I have an application that reads a series of XML files containing logs of vehicles passages in a road. The application then processes each record, transform a few of the informations to match the database columns and inserts it into a cassandra database (running a single node in a remote server [it's in an internal network so connection isn't really an issue]). After inserting data in the database, the process for each file then goes on to read this data and produce information for summary tables, that leaves information ready for a drilldown analysis made in an unrelated part of the application.
I'm using multiprocessing to process many XML files in parallel, and the trouble I'm having is with communicating to the cassandra server. Schematically, the process goes as follows:
- Read record from XML file
- Process record's data
- insert processed data into the database (using
.execute_async(query)
) - repeat 1 to 3 until the XMl file is over
- Wait for the responses of all the insert queries I made
- Read data from the database
- Process the read data
- Insert the processed data in summary tables
Now, this is running smoothly in multiple parallel processes, until, when one process goes on to step 6, its request (that's made using .execute(query)
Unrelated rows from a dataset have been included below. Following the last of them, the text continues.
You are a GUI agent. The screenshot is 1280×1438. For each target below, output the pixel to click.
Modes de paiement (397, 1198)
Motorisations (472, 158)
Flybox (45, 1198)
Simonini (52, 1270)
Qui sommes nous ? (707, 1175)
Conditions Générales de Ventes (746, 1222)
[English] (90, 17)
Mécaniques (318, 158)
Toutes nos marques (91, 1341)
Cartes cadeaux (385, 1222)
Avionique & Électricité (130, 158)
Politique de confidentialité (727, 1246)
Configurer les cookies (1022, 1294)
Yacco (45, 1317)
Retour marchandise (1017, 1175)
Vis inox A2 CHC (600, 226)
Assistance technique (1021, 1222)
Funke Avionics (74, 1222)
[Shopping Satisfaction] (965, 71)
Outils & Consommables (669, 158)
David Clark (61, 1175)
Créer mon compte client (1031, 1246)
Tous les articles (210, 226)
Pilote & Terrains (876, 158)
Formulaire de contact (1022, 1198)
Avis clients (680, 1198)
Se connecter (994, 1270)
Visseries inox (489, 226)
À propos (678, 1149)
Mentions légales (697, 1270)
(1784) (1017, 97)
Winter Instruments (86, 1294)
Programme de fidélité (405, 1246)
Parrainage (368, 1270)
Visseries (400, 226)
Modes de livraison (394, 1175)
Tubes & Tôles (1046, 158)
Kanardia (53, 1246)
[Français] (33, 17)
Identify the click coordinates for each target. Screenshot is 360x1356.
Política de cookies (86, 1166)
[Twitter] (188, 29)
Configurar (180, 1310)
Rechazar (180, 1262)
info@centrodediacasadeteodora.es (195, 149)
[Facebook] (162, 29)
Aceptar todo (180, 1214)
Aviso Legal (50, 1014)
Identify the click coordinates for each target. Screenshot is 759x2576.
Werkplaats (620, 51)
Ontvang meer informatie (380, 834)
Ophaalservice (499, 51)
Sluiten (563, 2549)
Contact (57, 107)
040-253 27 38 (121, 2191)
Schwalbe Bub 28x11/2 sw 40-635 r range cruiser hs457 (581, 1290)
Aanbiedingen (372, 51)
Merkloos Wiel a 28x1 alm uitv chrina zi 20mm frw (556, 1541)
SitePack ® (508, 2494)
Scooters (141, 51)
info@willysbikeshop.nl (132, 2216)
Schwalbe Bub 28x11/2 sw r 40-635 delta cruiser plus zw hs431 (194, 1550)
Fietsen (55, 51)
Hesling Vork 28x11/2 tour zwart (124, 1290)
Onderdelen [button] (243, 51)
, meaning I'll wait for the response) is always facing a timeout. The error I receive is:
Process ProcessoImportacaoPNCT-1:
Traceback (most recent call last):
File "C:\Users\Lucas\Miniconda\lib\multiprocessing\process.py", line 258, in _bootstrap
self.run()
File "C:\Users\Lucas\PycharmProjects\novo_importador\app\core\ImportacaoArquivosPNCT.py", line 231, in run
core.CalculoIndicadoresPNCT.processa_equipamento(sessao_cassandra, equipamento, data, sentido, faixa)
File "C:\Users\Lucas\PycharmProjects\novo_importador\app\core\CalculoIndicadoresPNCT.py", line 336, in processa_equipamento
desvio_medias(sessao_cassandra, equipamento, data_referencia, sentido, faixa)
File "C:\Users\Lucas\PycharmProjects\novo_importador\app\core\CalculoIndicadoresPNCT.py", line 206, in desvio_medias
veiculos = sessao_cassandra.execute(sql_pronto)
File "C:\Users\Lucas\Miniconda\lib\site-packages\cassandra\cluster.py", line 1594, in execute
result = future.result(timeout)
File "C:\Users\Lucas\Miniconda\lib\site-packages\cassandra\cluster.py", line 3296, in result
raise self._final_exception
ReadTimeout: code=1200 [Coordinator node timed out waiting for replica nodes' responses] message="Operation timed out - received only 0 responses." info={'received_responses': 0, 'required_responses': 1, 'consistency': 'ONE'}
I have changed the timeout in the server to absurd amounts of time (500000000 ms for instance), and I have also attempted setting the timeout limit in the client, with .execute(query, timeout=3000)
but still, no success.
Now, when more processes hit the same problem and the intense writing from steps 1-3 in multiple processes stops, the last processes to get to step 6 have success in following the procedure, which makes me think the problem is that cassandra is giving priority to the tens of thousands of insert requests I'm asking per second and either ignoring my read request or putting it way back in the line.
A way to solve this, in my opinion, would be if in any way I could ask cassandra to give priority to my read request so that I can keep processing, even if that means slowing down the other processes.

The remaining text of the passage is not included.